There never had been sweeter music to his ears than the voice of his son asking him to start immediately the legal forms of attaching all the Spellman property that they could find. With any other man Martin Moreland might have gone through a pretence of dreading to do this. With his son it was not necessary. He drew his lean hands across each other and moistened his lips. The malevolence of his smile he made no effort to conceal.

“Ten years is a long time,” he said in his cold, incisive voice, “to put into the building up of a structure, and it’s twice as long when it must be put into the tearing down. The care used in building is not necessary in demolition. We will now pull the underpinnings from Mahlon Spellman, his sweet wife, Elizabeth, and the precious darling, and we’ll watch them topple and fall.”

That afternoon father and son, ostentatiously accompanied by the sheriff, went to the dry-goods store. As they approached the door upon which the official was to nail the notice of attachment, they were amazed to see heavy streamers of black crêpe fluttering from it, and they learned for the first time, that while they had been closeted with their lawyer working out details of the business, Mahlon Spellman had escaped them.
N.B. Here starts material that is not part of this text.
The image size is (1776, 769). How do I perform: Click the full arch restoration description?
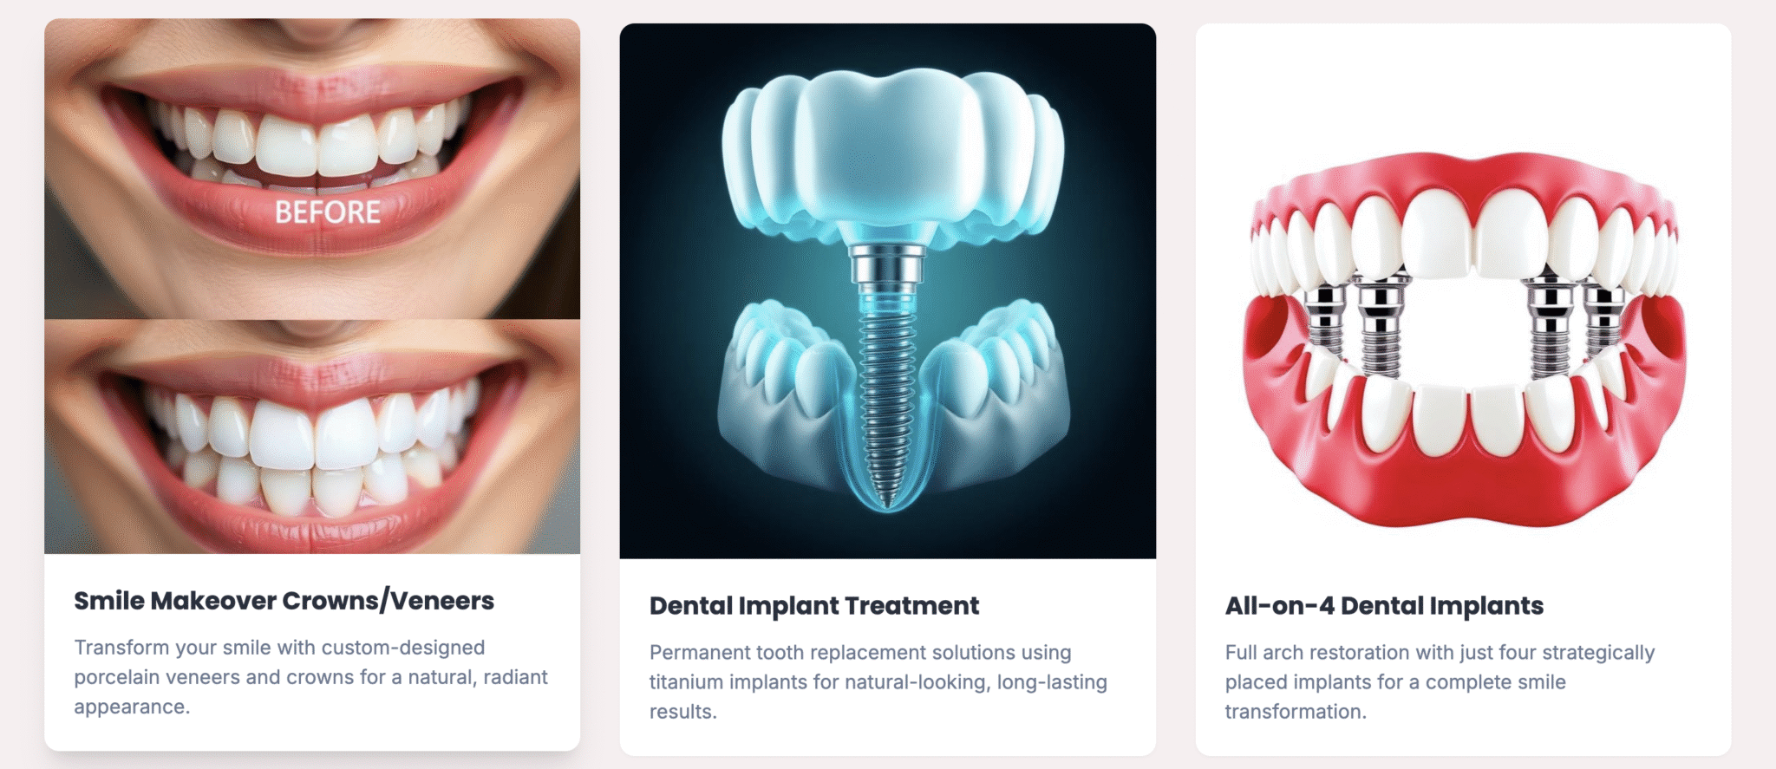(x=1440, y=681)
They would never have the pleasure of seeing him with his heart broken and his proud body bowed. If they ever saw him again, it would be when the dignity of death had set its ennobling mask upon his features.
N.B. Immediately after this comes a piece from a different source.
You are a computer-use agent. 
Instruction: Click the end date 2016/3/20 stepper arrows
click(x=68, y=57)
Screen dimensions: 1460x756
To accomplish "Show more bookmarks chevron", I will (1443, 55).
The groan that broke from the lips of Martin Moreland was taken by the sheriff to be the product of compassion. He looked at him curiously. He had thought he was a man who would enjoy the business with which he was occupied.

His voice was softened to sympathy as he said: “I supposed you knew. They say it was heart trouble, that he’d been bad with it for a year, but he was too proud to let any one know.”

It was the elder Moreland who reached a detaining hand, saying: “We’d better defer this business till after the funeral.”

It was Junior, his handsome face sharpened to wolf-like lines, who said tersely: “Brace up, Dad. You’ve always told me that business was business. It’s too bad about the old man, but what’s it got to do with us? If this doesn’t turn the trick, nothing will. Nail it up!”

The sheriff was shocked. He protested. Martin Moreland ordered him to tack the notice above the crêpe on the store door, but to delay placing the one upon the residence until after the funeral.

As they turned away, Junior remarked: “I didn’t think you were so chicken-hearted, Dad. Why don’t you go through with it? Why don’t you give them all that’s coming to them at once?”

Martin Moreland walked in silence for a minute. Then he said quietly: “Junior, did you ever hear of a boomerang? It’s supposed to be a weapon that you throw at some one else with the knowledge that it may miss its mark and return and bury itself in your own heart. There are plenty of people in this town who would be overjoyed at an opportunity to get their arrows into my heart. A wrong move in the present situation would in my judgment be risking the boomerang. It’s better to go slow, to make a pretence of sympathy and let the law, which happens to be inevitable once it starts, and inexorable under headway, do the remainder for us.”